Directive a: Copy everything from "It does definitely" down to "on that one." in the forum post, swapping "dealer" for "local parts store".

··· Text provided ···

Post by: pudding on October 15, 2021, 07:51:21 am
It is indeed a stretch bolt.  20nm + 90 degrees.  The 10 bolts that hold the pump to the block are also stretch bolts, 15nm + 90 degrees.

The upper left bolt hole looks suspiciously like a helicoil insert?

It does definitely look like someone has been in there before.

That bolt shearing off was actually a known issue on very early GTIs.  I don't know if VW ever addressed it but I do recall stories of VW having to replace the entire oil pump on several cars under warranty, and sometimes the whole engine.  It's a possibility that happened to yours. The bolt shearing off I mean.  In which case, reuse yours.

I can't find any info on the sprocket bolt, so you'll need to get one from the dealer unfortunately.  Any reference to that bolt online looks completely different, so I wouldn't trust the internet on that one.

Edit - had another look for the balance shaft sprocket bolt and can't find it.  The internet only lists the bolt for the oil pump sprocket.  Now that I remember, I did try and get that bolt last year when I suspected my balance shafts were rattling....and I'm pretty sure the parts guy said it only comes with the whole pump/balancer assembly, and not available on it's own.

Title: Re: 19-20 PSI oil pressure on hot idle - too low?

···

Directive b: Count the lines in the listing that contain the string "Select", and give only the number.

··· Data for this task ···

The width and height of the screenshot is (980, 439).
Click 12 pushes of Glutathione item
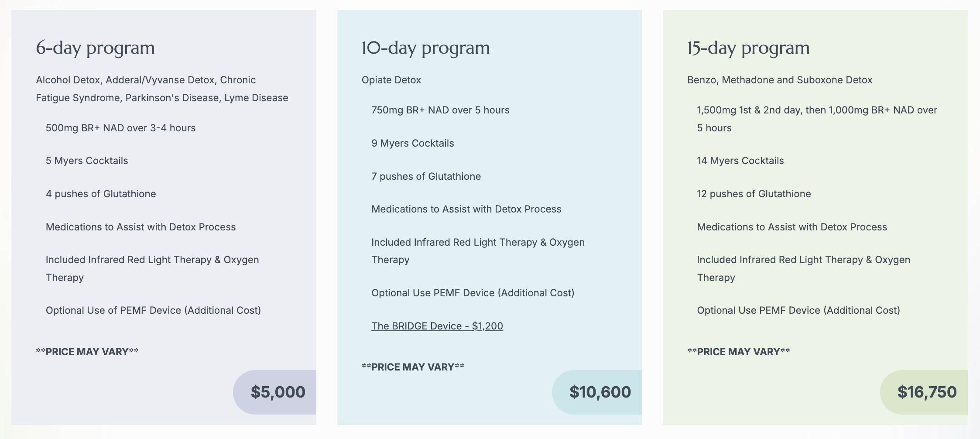(x=754, y=194)
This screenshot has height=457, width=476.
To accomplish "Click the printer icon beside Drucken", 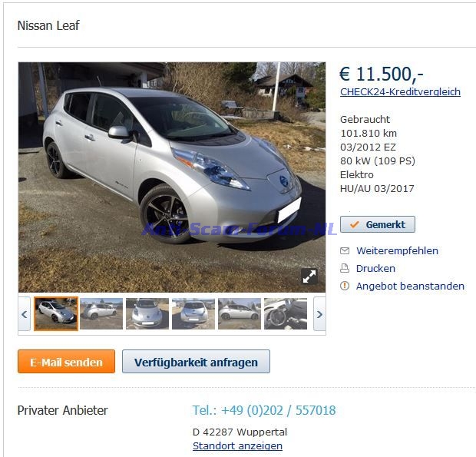I will [345, 268].
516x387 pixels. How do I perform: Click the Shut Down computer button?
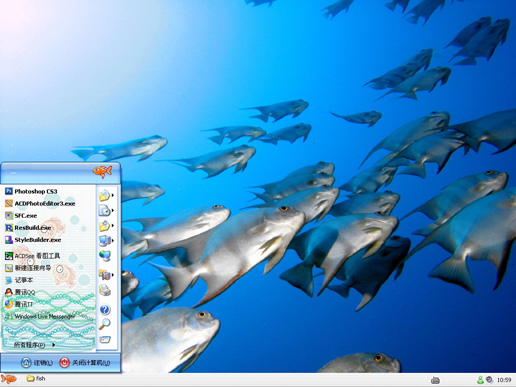85,363
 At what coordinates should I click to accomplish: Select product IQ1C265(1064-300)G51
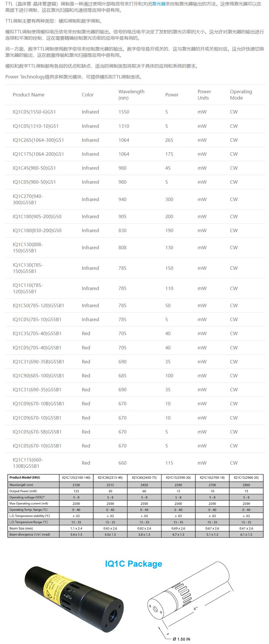click(38, 140)
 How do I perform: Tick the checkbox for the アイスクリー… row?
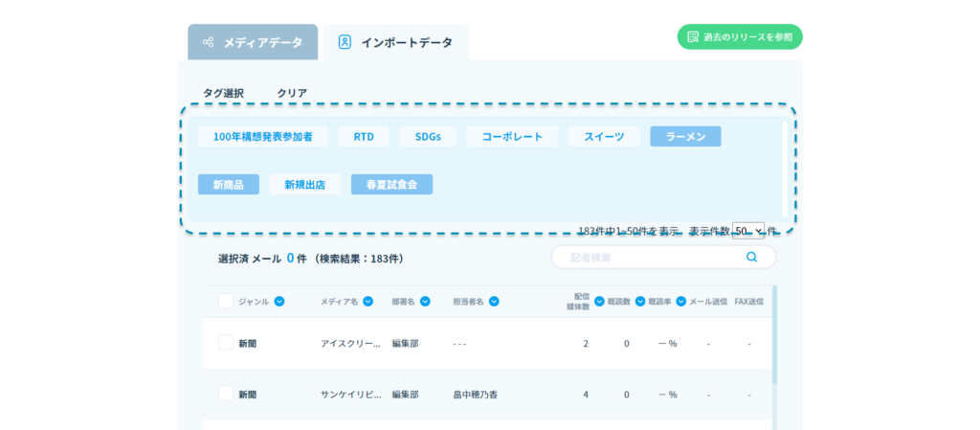pyautogui.click(x=226, y=343)
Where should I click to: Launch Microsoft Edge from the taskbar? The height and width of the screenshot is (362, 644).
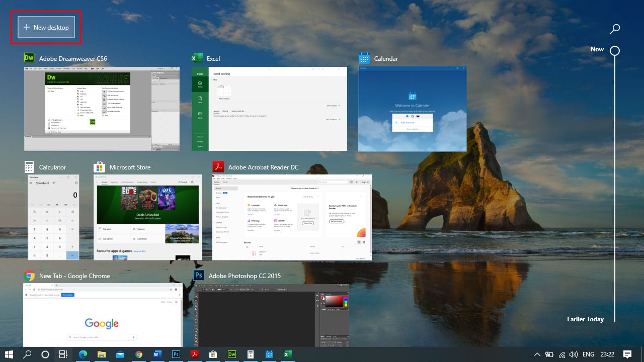coord(83,354)
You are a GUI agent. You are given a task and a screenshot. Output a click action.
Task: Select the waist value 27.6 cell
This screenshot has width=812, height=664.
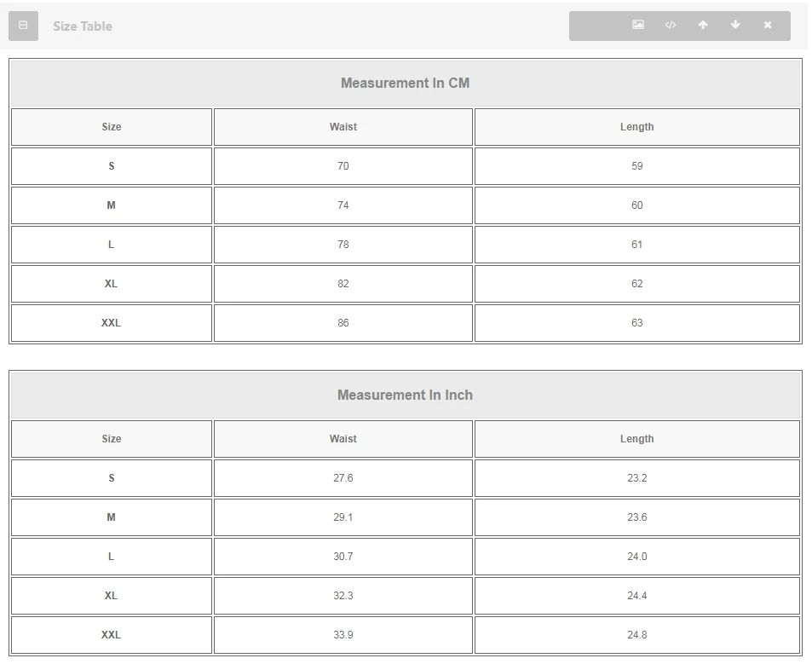click(x=343, y=478)
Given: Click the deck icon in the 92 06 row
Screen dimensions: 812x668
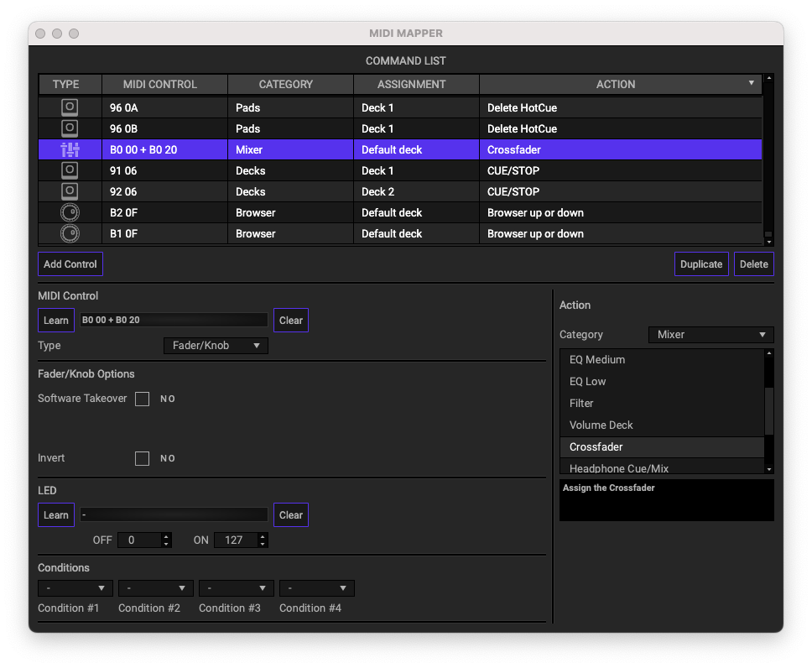Looking at the screenshot, I should (x=70, y=191).
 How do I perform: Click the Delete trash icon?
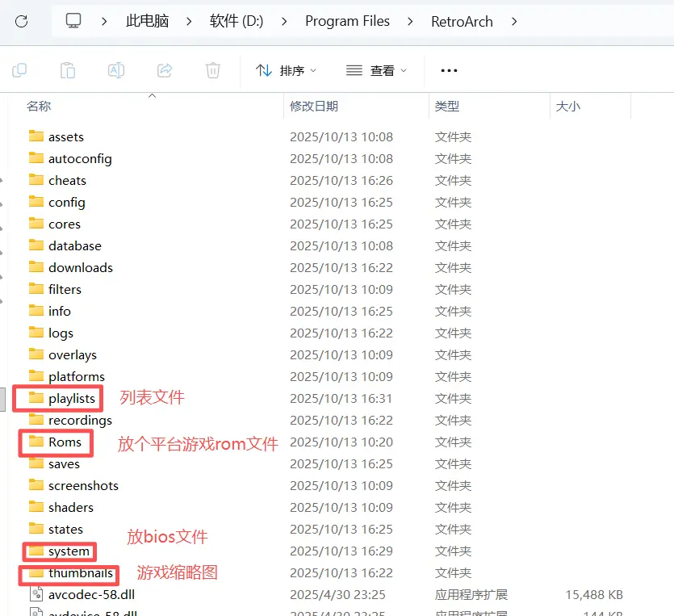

···

Output a:
It does definitely look like someone has been in there before.

That bolt shearing off was actually a known issue on very early GTIs.  I don't know if VW ever addressed it but I do recall stories of VW having to replace the entire oil pump on several cars under warranty, and sometimes the whole engine.  It's a possibility that happened to yours. The bolt shearing off I mean.  In which case, reuse yours.

I can't find any info on the sprocket bolt, so you'll need to get one from the local parts store unfortunately.  Any reference to that bolt online looks completely different, so I wouldn't trust the internet on that one.

Output b: 2